- Opening Delimiter -
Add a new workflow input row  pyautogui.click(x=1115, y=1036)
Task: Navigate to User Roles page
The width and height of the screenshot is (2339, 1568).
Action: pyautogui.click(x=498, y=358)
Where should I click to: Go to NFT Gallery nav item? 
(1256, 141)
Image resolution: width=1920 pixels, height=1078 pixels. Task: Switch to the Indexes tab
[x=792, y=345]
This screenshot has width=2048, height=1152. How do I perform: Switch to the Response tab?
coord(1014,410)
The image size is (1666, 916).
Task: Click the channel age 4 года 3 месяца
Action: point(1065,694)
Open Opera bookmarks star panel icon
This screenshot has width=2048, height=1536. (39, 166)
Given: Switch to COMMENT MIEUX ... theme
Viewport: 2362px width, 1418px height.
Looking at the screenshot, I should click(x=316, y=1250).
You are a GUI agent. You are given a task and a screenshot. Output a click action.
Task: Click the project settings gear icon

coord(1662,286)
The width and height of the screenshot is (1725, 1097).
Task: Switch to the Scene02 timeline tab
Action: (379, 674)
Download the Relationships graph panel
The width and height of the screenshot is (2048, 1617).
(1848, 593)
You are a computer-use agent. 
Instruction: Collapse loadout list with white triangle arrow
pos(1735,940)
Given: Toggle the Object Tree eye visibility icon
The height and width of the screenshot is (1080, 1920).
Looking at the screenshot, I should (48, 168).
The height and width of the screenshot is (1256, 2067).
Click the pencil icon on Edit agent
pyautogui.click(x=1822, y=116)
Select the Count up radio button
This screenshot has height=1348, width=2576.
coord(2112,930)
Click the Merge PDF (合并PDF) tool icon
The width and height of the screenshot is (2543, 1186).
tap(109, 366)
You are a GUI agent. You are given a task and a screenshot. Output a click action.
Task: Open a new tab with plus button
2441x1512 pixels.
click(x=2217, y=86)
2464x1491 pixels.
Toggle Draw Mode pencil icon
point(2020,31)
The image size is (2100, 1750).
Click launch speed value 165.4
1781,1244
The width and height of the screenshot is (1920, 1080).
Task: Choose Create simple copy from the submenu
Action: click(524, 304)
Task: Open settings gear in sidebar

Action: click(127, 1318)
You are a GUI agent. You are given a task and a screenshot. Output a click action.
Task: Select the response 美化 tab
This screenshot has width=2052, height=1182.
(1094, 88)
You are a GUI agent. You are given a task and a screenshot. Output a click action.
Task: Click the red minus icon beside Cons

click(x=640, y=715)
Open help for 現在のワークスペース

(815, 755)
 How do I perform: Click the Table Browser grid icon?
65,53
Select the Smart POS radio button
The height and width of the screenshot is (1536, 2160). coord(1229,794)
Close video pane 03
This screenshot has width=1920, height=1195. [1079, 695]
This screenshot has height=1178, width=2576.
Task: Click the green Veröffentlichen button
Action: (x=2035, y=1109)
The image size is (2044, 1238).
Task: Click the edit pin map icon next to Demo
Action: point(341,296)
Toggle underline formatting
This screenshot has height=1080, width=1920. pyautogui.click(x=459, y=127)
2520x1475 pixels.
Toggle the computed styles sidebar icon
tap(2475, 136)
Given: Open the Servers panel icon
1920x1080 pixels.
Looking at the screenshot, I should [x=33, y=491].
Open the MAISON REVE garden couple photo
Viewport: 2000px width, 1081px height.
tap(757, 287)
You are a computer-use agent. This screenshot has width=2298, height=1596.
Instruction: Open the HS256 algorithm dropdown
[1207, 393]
- Closing Delimiter -
> Task statement
All the records above need to be transcribed exactly and in full.

> Exercise output
Add a new workflow input row  pyautogui.click(x=1115, y=1036)
Task: Navigate to User Roles page
The width and height of the screenshot is (2339, 1568).
Action: pyautogui.click(x=498, y=358)
Where should I click to: Go to NFT Gallery nav item? 
(1256, 141)
Image resolution: width=1920 pixels, height=1078 pixels. Task: Switch to the Indexes tab
[x=792, y=345]
This screenshot has width=2048, height=1152. How do I perform: Switch to the Response tab?
coord(1014,410)
The image size is (1666, 916).
Task: Click the channel age 4 года 3 месяца
Action: point(1065,694)
Open Opera bookmarks star panel icon
This screenshot has width=2048, height=1536. (39, 166)
Given: Switch to COMMENT MIEUX ... theme
Viewport: 2362px width, 1418px height.
Looking at the screenshot, I should click(x=316, y=1250).
You are a GUI agent. You are given a task and a screenshot. Output a click action.
Task: Click the project settings gear icon

coord(1662,286)
The width and height of the screenshot is (1725, 1097).
Task: Switch to the Scene02 timeline tab
Action: (379, 674)
Download the Relationships graph panel
The width and height of the screenshot is (2048, 1617).
(1848, 593)
You are a computer-use agent. 
Instruction: Collapse loadout list with white triangle arrow
pos(1735,940)
Given: Toggle the Object Tree eye visibility icon
The height and width of the screenshot is (1080, 1920).
Looking at the screenshot, I should (48, 168).
The height and width of the screenshot is (1256, 2067).
Click the pencil icon on Edit agent
pyautogui.click(x=1822, y=116)
Select the Count up radio button
This screenshot has height=1348, width=2576.
coord(2112,930)
Click the Merge PDF (合并PDF) tool icon
The width and height of the screenshot is (2543, 1186).
tap(109, 366)
You are a GUI agent. You are given a task and a screenshot. Output a click action.
Task: Open a new tab with plus button
2441x1512 pixels.
click(x=2217, y=86)
2464x1491 pixels.
Toggle Draw Mode pencil icon
point(2020,31)
The image size is (2100, 1750).
Click launch speed value 165.4
1781,1244
The width and height of the screenshot is (1920, 1080).
Task: Choose Create simple copy from the submenu
Action: click(524, 304)
Task: Open settings gear in sidebar

Action: click(127, 1318)
You are a GUI agent. You are given a task and a screenshot. Output a click action.
Task: Select the response 美化 tab
This screenshot has width=2052, height=1182.
(1094, 88)
You are a GUI agent. You are given a task and a screenshot. Output a click action.
Task: Click the red minus icon beside Cons

click(x=640, y=715)
Open help for 現在のワークスペース

(815, 755)
 How do I perform: Click the Table Browser grid icon?
65,53
Select the Smart POS radio button
The height and width of the screenshot is (1536, 2160). coord(1229,794)
Close video pane 03
This screenshot has width=1920, height=1195. [1079, 695]
This screenshot has height=1178, width=2576.
Task: Click the green Veröffentlichen button
Action: (x=2035, y=1109)
The image size is (2044, 1238).
Task: Click the edit pin map icon next to Demo
Action: point(341,296)
Toggle underline formatting
This screenshot has height=1080, width=1920. pyautogui.click(x=459, y=127)
2520x1475 pixels.
Toggle the computed styles sidebar icon
tap(2475, 136)
Given: Open the Servers panel icon
1920x1080 pixels.
Looking at the screenshot, I should [x=33, y=491].
Open the MAISON REVE garden couple photo
Viewport: 2000px width, 1081px height.
tap(757, 287)
You are a computer-use agent. This screenshot has width=2298, height=1596.
Instruction: Open the HS256 algorithm dropdown
[1207, 393]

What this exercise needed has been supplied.